▸ **Task prompt**: Using the material below, set down only the line containing "Screen dimensions: 886x1310" and the lines after it, unchanged.
====== Source information
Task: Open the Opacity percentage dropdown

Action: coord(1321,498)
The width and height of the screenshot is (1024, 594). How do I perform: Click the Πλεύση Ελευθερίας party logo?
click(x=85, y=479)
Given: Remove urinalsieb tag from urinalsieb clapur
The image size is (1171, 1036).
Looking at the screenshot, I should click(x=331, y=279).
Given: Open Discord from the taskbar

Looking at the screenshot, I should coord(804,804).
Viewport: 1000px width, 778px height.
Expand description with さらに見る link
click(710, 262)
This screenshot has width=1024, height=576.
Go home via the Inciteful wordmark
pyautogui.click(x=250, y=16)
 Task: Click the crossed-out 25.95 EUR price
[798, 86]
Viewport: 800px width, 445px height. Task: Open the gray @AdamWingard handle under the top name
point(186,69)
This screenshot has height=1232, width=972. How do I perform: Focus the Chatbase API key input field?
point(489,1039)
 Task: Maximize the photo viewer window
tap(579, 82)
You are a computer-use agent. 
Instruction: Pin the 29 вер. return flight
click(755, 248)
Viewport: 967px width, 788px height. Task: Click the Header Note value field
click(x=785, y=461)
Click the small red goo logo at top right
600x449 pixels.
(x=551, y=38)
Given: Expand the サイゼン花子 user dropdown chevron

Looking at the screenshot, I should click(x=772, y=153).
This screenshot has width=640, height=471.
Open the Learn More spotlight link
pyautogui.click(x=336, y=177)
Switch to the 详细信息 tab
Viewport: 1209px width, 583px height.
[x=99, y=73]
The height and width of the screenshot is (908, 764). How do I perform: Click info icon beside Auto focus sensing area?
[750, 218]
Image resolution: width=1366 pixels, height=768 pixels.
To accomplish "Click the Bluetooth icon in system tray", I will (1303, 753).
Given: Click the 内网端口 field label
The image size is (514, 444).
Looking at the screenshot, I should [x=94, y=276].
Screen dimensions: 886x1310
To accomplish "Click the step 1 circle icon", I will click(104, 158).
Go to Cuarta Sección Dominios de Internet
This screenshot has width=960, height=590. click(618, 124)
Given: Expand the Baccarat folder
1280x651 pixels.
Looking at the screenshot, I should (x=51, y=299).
============
▸ **Output for this task**:
Screen dimensions: 886x1310
To accomplish "Click the step 1 circle icon", I will click(104, 158).
Go to Cuarta Sección Dominios de Internet
This screenshot has width=960, height=590. click(618, 124)
Given: Expand the Baccarat folder
1280x651 pixels.
Looking at the screenshot, I should (x=51, y=299).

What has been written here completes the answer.